_WHAT THE TASK ASKS:_ Leave out the pictures and print precisely the lines from the line with "The width and height of the screenshot is (905, 459)." to the final line of the entries, both ends included.

_MATERIAL FOR THIS TASK:_
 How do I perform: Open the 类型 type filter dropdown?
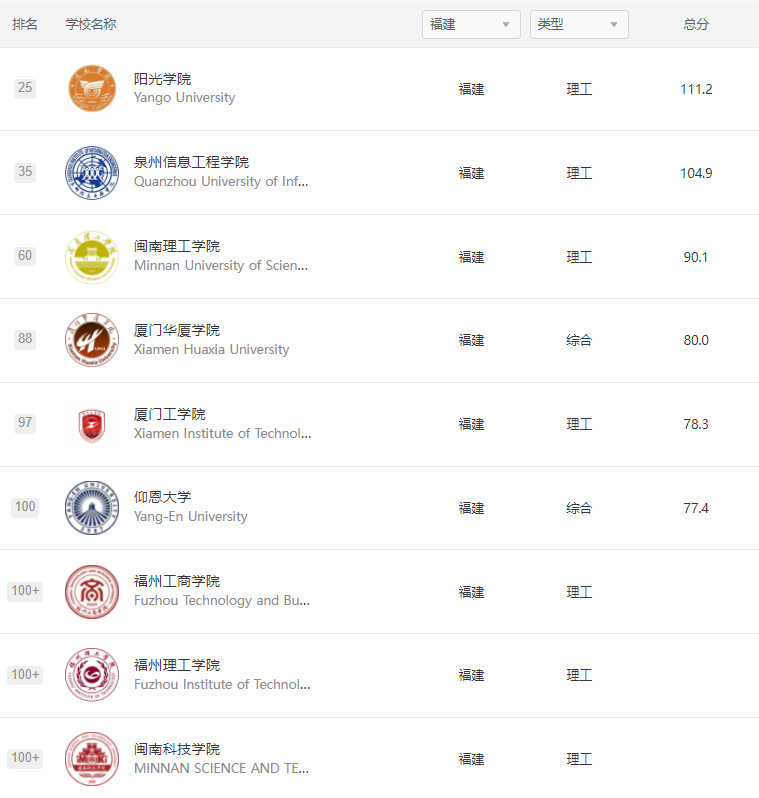pyautogui.click(x=579, y=24)
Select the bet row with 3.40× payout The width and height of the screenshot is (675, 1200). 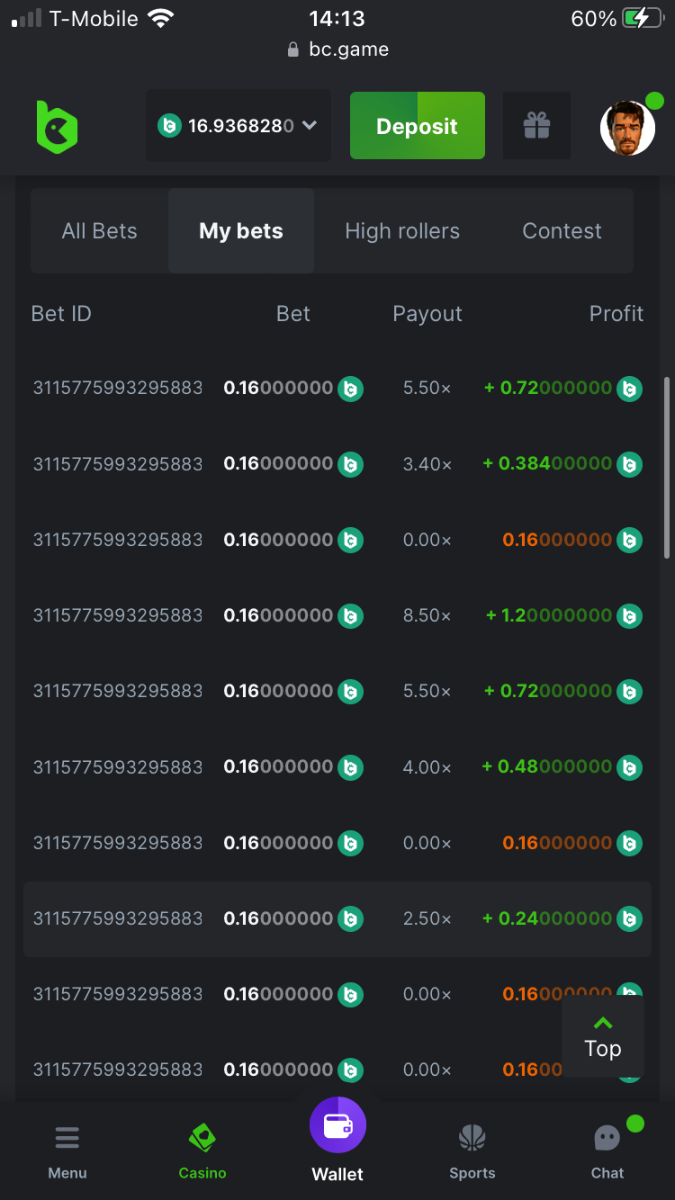tap(337, 464)
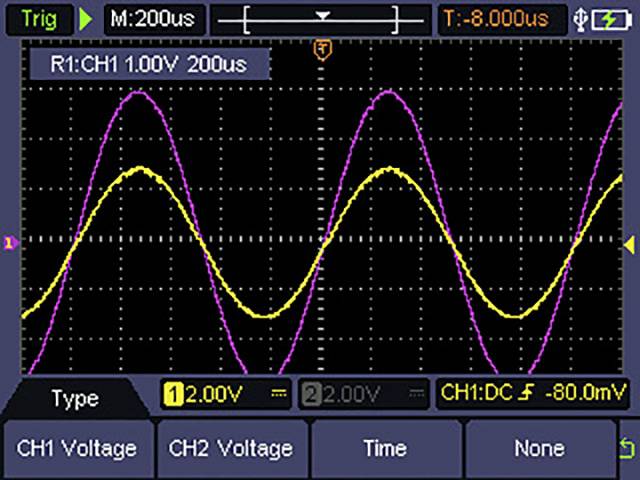Image resolution: width=640 pixels, height=480 pixels.
Task: Open the T:-8.000us trigger offset readout
Action: pos(507,18)
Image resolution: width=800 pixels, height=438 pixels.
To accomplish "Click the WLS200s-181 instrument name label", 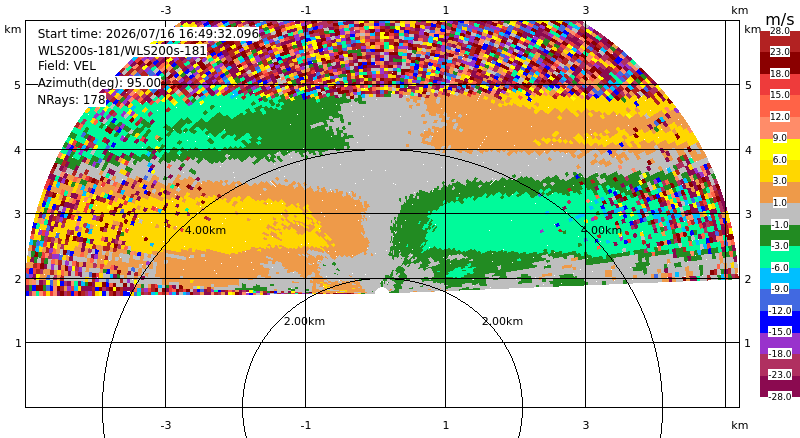I will point(122,51).
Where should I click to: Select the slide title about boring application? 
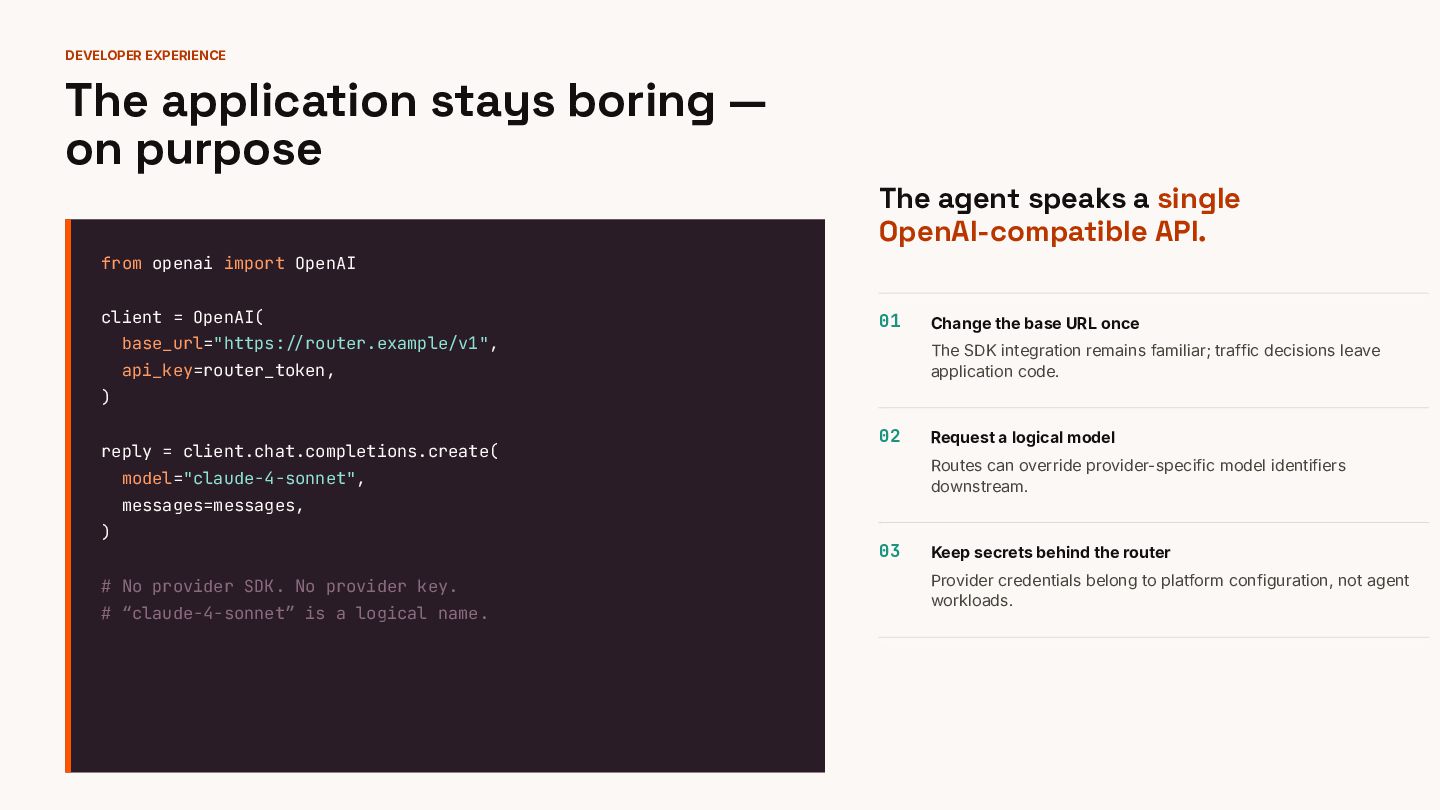coord(416,125)
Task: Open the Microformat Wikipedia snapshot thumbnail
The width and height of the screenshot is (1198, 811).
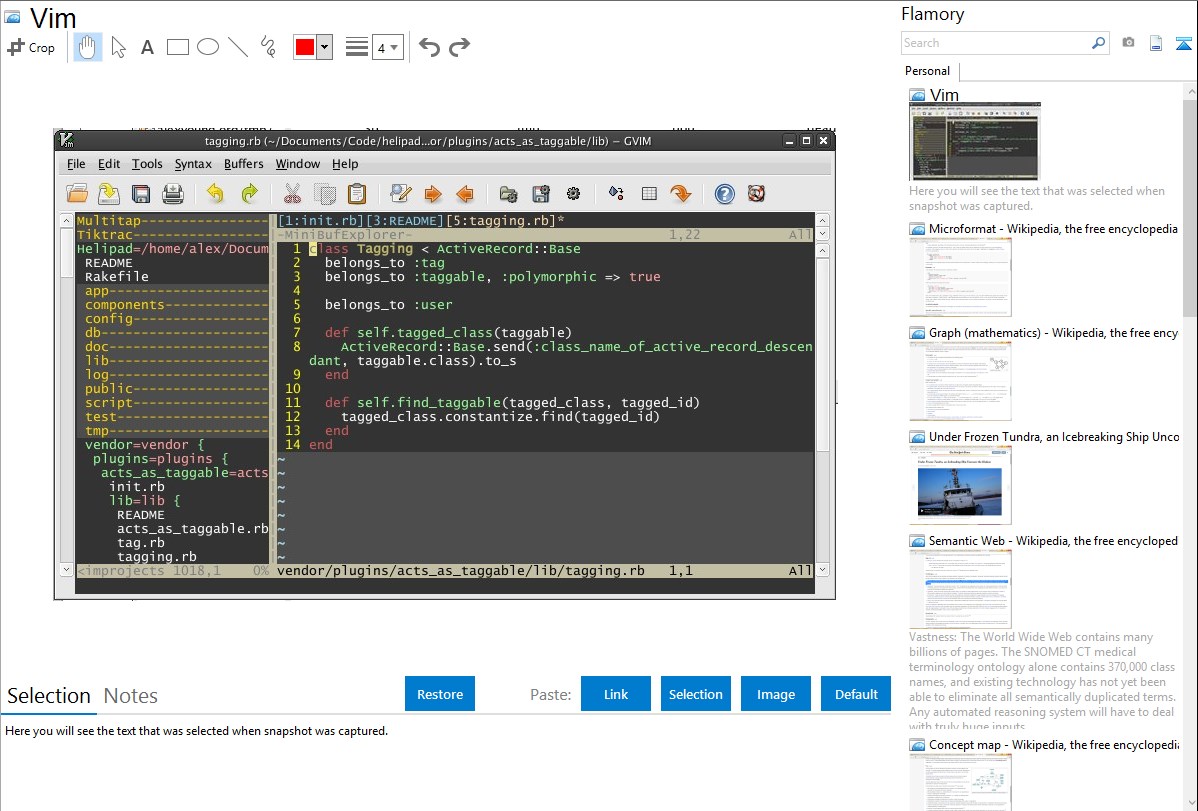Action: coord(960,277)
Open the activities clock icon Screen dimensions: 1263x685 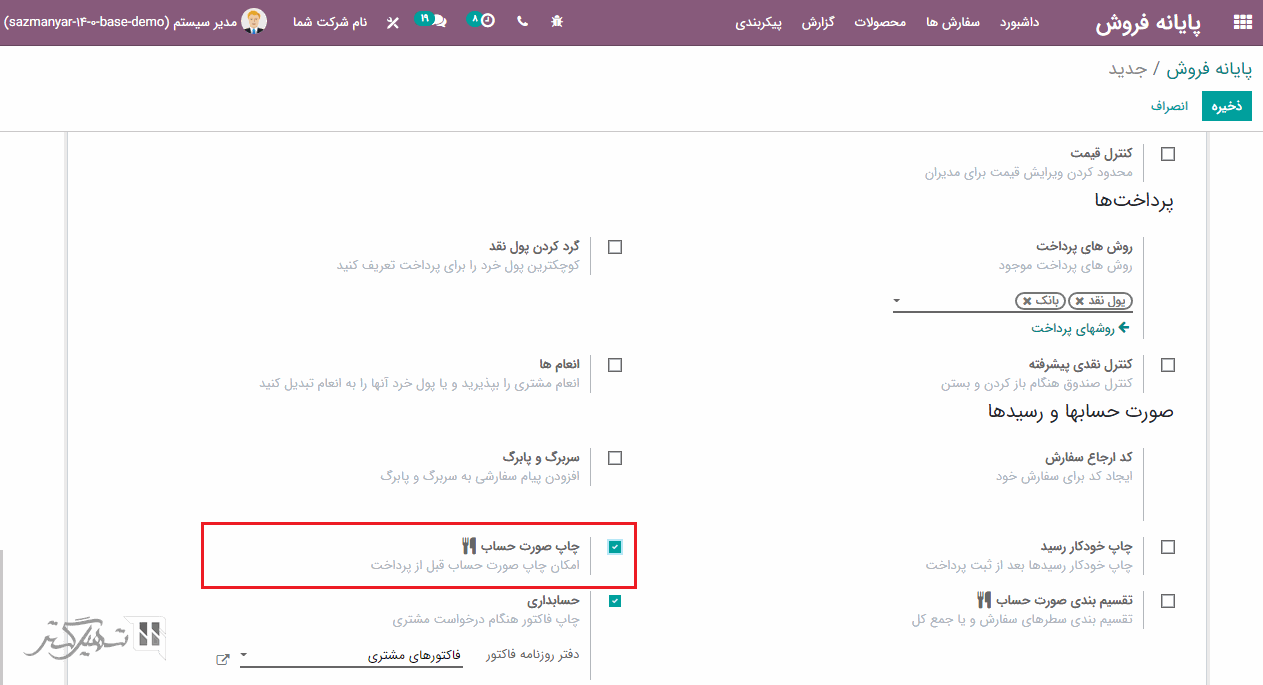click(x=487, y=21)
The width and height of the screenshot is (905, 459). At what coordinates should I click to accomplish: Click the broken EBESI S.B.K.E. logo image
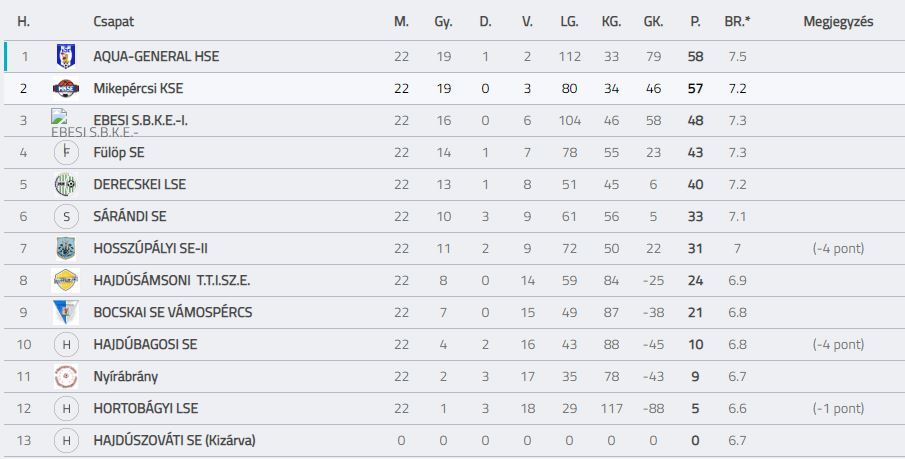click(x=59, y=117)
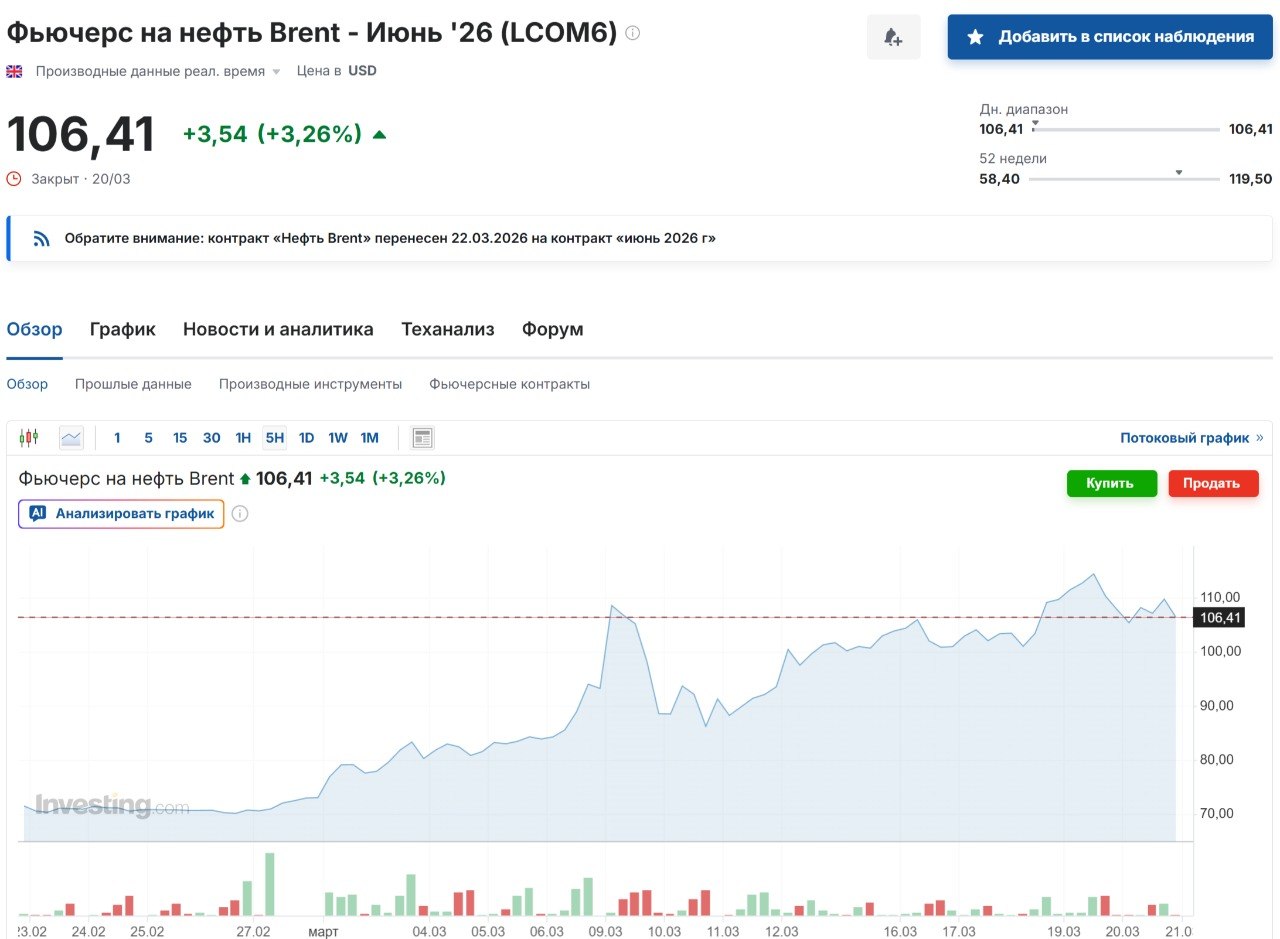Expand the streaming chart link arrow
Image resolution: width=1280 pixels, height=939 pixels.
tap(1259, 437)
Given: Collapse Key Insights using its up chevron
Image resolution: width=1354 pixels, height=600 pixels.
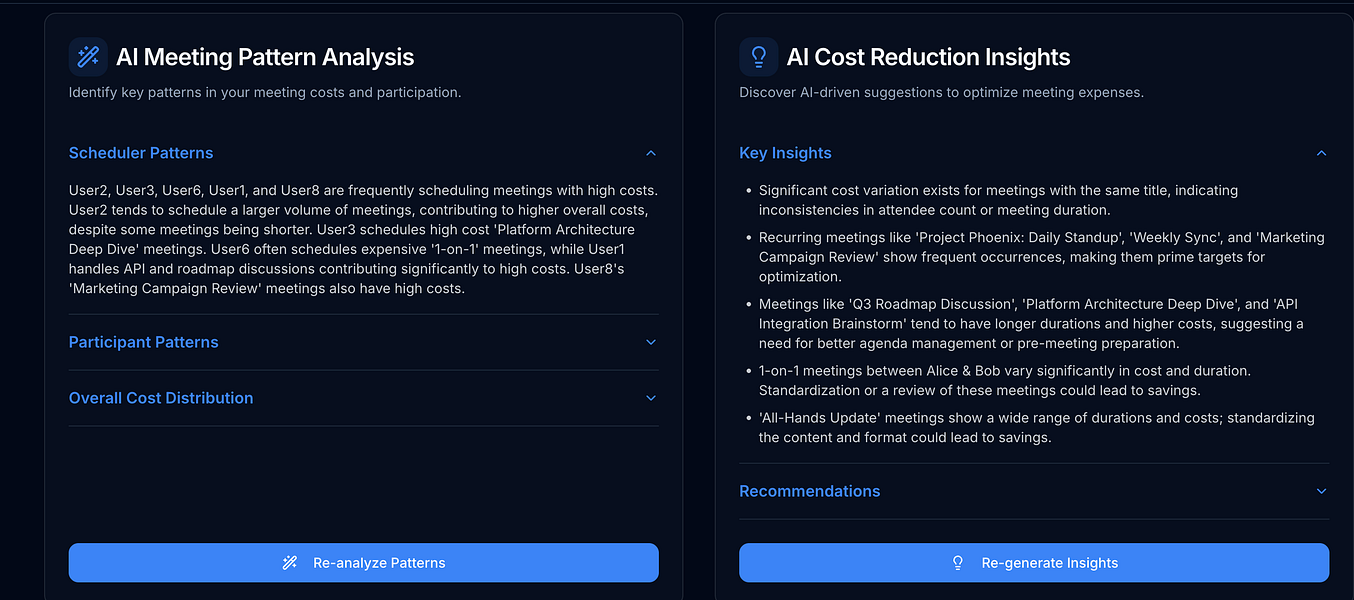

_OUTPUT FOR THIS EXERCISE:_
The width and height of the screenshot is (905, 459). At what coordinates should I click to accomplish: Click the broken EBESI S.B.K.E. logo image
click(x=59, y=117)
Expand the streaming chart link arrow
Image resolution: width=1280 pixels, height=939 pixels.
tap(1259, 437)
Given: Collapse Key Insights using its up chevron
Image resolution: width=1354 pixels, height=600 pixels.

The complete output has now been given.